§ **Page extract**
Mark Lu Cruz (born July 27, 1992) is a Filipino professional basketball player for the GenSan Warriors of the Maharlika Pilipinas Basketball League (MPBL). He earned the moniker Ant Man during his days in the NCAA.

College career

Cruz studied at the Colegio de San Juan de Letran and played for the Letran Knights varsity squad. Teaming up with Kevin Alas and Raymond Almazan, and later Kevin Racal and Rey Nambatac, he propelled the Knights to the finals in 2012 and 2013, only to lose to the San Beda Red Lions on both occasions. After missing the Final Four the year before, he flourished under new coach Aldin Ayo, leading the Knights in his final collegiate year. In 2015, he led the Knights to an NCAA Championship against their nemesis San Beda, ending a 10-year title drought. He was awarded the Finals MVP.

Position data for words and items

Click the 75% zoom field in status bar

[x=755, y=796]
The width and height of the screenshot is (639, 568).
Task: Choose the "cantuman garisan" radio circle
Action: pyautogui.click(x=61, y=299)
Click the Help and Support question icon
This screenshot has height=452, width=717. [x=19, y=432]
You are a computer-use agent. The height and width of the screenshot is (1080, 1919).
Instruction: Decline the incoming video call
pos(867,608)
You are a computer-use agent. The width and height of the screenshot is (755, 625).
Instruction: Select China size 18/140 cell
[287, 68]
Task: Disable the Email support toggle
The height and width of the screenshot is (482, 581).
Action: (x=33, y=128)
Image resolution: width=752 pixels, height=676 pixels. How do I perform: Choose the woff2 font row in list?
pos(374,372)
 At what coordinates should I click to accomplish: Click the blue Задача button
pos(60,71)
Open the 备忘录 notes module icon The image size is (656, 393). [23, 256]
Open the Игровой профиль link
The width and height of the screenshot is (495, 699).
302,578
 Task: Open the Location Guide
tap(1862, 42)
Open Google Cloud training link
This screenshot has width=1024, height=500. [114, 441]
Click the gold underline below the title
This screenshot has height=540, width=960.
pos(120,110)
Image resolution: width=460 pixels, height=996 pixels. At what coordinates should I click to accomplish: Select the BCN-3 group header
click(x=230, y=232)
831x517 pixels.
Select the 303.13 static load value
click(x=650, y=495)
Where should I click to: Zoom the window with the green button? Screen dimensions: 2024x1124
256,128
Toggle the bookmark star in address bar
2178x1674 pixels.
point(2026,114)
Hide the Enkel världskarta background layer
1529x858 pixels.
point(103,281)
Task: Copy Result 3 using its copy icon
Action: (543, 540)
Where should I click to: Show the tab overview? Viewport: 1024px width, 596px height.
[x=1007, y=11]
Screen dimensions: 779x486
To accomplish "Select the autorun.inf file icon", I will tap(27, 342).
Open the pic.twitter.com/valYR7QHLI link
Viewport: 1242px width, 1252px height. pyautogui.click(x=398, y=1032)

§ **Task instructions**
[1] Write out the records from their first line through the line containing "tap(1862, 42)", including both of those lines.
[2] Continue the basketball player biography from where it stops.
The records have no connection to the text.

§ **The answers**
[1]
Click the 75% zoom field in status bar

[x=755, y=796]
The width and height of the screenshot is (639, 568).
Task: Choose the "cantuman garisan" radio circle
Action: pyautogui.click(x=61, y=299)
Click the Help and Support question icon
This screenshot has height=452, width=717. [x=19, y=432]
You are a computer-use agent. The height and width of the screenshot is (1080, 1919).
Instruction: Decline the incoming video call
pos(867,608)
You are a computer-use agent. The width and height of the screenshot is (755, 625).
Instruction: Select China size 18/140 cell
[287, 68]
Task: Disable the Email support toggle
The height and width of the screenshot is (482, 581).
Action: (x=33, y=128)
Image resolution: width=752 pixels, height=676 pixels. How do I perform: Choose the woff2 font row in list?
pos(374,372)
 At what coordinates should I click to accomplish: Click the blue Задача button
pos(60,71)
Open the 备忘录 notes module icon The image size is (656, 393). [23, 256]
Open the Игровой профиль link
The width and height of the screenshot is (495, 699).
302,578
 Task: Open the Location Guide
tap(1862, 42)

[2]
Professional career

Cruz was drafted 30th overall in the 2015 Rookie Draft by the Star Hotshots. Unlike his fellow rookies, he signed a one-conference contract with the Hotshots. In his PBA debut he tallied 7 points, 2 rebounds and 1 steal in a loss to the San Miguel Beermen In May 2016, Cruz was traded by Star to Phoenix Fuel Masters in a three-team trade that also involved GlobalPort Batang Pier.

Personal life

Cruz is the younger brother of former UP Fighting Maroons star and PBA player Marvin Cruz. His favorite player growing up was Jimmy Alapag. He took up a degree in Operations Management and hopes to start a business someday.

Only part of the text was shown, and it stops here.